The 1997 Budget Deal - What It Means to Taxpayers

Policy Backgrounders | Taxes

No. 144
Wednesday, February 04, 1998
by Bruce Bartlett

Child Credit

"The budget would have been in near balance by 2002 without any budget deal."

The centerpiece of the tax package is the $500 per child tax credit, reducing the income tax liability for taxpayers with dependent children. While the bill does not limit the number of children to whom the credit may apply, it does limit the total amount of credit a taxpayer can claim. Also, for single taxpayers with adjusted gross incomes (AGI) above $75,000 and married couples with incomes above $110,000, the credit is reduced by $50 for each $1,000 of AGI above the threshold. The credit is not refundable.

It is not entirely clear where the idea for the child credit originated, and there is no economic rationale for it. Conservative groups had complained for several years about the "anti-family bias" in the tax code. However, this concern mainly centered on the erosion of the real value of the personal exemption.5 Unlike a tax credit, the personal exemption - which may be taken for each dependent - reduces taxable income by the amount of the exemption, rather than directly reducing one's tax liability. The value of the dependent personal exemption has declined in real terms by more than one-third over the last 50 years.6

"The centerpiece of the tax package is the $500 per child tax credit."

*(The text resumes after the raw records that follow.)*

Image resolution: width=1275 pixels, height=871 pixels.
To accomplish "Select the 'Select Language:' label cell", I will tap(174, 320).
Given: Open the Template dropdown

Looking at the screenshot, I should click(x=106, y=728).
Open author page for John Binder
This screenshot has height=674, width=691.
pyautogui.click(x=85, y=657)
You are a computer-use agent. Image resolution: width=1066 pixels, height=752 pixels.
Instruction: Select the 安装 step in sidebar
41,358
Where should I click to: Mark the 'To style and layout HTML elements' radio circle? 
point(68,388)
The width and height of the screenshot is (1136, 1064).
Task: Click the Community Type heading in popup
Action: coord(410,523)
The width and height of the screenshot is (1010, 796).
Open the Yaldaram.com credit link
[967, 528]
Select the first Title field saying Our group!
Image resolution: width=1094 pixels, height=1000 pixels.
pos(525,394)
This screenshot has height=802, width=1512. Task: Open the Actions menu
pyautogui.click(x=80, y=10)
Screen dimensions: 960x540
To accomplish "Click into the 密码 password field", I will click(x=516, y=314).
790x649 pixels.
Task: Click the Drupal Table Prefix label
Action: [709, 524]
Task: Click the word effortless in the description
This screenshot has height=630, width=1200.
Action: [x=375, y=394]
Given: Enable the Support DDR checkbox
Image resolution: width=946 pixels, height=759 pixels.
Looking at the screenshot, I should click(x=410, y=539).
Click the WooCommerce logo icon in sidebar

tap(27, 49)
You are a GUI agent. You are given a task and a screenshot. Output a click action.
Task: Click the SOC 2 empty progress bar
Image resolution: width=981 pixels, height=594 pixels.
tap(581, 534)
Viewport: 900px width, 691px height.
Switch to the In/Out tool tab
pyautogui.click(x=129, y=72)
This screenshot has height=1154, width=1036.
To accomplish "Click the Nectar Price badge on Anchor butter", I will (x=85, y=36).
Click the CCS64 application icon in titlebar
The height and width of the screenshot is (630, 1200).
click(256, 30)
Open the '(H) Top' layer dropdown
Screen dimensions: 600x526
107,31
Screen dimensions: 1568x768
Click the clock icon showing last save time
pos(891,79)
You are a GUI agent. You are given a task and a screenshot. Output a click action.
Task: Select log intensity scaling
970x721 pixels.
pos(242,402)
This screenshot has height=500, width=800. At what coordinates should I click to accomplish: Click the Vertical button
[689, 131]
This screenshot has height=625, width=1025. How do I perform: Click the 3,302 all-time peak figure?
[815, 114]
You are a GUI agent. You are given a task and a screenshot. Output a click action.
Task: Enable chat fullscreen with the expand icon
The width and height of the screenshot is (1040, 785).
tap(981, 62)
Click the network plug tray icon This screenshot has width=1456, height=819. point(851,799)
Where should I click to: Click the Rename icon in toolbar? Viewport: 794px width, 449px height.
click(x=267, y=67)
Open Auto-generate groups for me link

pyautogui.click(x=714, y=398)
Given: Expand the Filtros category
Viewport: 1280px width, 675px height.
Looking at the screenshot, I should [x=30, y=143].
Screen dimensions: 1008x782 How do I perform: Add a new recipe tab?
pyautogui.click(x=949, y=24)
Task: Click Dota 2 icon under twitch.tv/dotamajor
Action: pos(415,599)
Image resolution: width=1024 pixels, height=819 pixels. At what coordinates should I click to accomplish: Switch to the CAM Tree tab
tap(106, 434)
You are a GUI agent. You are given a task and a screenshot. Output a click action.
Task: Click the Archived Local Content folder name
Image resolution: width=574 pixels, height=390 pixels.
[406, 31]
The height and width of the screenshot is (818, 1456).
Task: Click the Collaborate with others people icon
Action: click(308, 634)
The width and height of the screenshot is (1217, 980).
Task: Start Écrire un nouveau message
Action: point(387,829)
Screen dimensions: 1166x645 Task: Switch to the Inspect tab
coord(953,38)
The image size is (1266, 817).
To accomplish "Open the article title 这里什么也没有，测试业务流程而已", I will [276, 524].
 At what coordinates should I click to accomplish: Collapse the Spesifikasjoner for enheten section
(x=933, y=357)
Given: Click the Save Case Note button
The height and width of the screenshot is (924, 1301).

In 1991 the National Commission on Children proposed a $1,000 refundable tax credit for all children.7 This was intended as a modified negative income tax that would replace other parts of the tax and welfare systems. Economists Eugene Steuerle and Jason Juffras, authors of the $1,000 credit proposal, explained its need as follows:8

  • Households with children have borne more than their share of tax increases in the past decade.
  • Children with equal needs do not receive equal treatment in the welfare system, violating a basic principle of fairness.
  • The welfare and tax systems together create strong disincentives for low-income parents to work, marry or move to find a job.

Shortly thereafter, conservatives began turning away from personal exemption increases, adopting the tax credit approach instead.9 Subsequently, the tax credit became a top legislative priority for Christian and pro-family groups that are important to the Republican Party. These groups saw the child credit as a means of allowing working mothers and fathers to spend less time at work and more time with their children.10 Eventually, congressional Republicans officially adopted a $500 child credit as part of their "Contract With America."

When Republicans took control of Congress, enactment of the child credit became a high priority. On March 21, 1995, early in the 104th Congress, the House Ways and Means Committee reported a bill embodying provisions of the contract. The child credit provision would have allowed a $500 credit for taxpayers with incomes up to $200,000.

It is still not clear why the child credit, rather than an increase in the personal exemption, became official Republican tax policy. In previous years, Republicans had opposed tax credits on principle in favor of deductions and exemptions.

Tax exemptions and tax credits have very different effects; the value of the former depends on marginal tax rates, while the value of the latter does not. When one receives an exemption, taxable income is reduced by that amount. Thus the tax saving is a function of one's marginal tax rate - and the higher the marginal tax rate, the greater the value of the exemption. In the case of a tax credit, taxable income is unchanged but one's tax liability is reduced by the amount of the credit. Marginal tax rates do not affect its value.

Furthermore, for taxpayers at the income threshold for a higher tax bracket, an exemption or deduction might result in a lower marginal tax rate by reducing taxable income below the threshold, but a tax credit will not. The tax credit is phased out for higher-income taxpayers, in a way that increases marginal tax rates for single taxpayers with AGIs above $75,000 and joint-filers earning more than $110,000.

The child credit was sold primarily as an issue of social policy. Its primary economic effect was to use up three-fifths of all the revenue allocated for the entire tax package, which foreclosed the possibility of other broad-based tax cuts in 1997.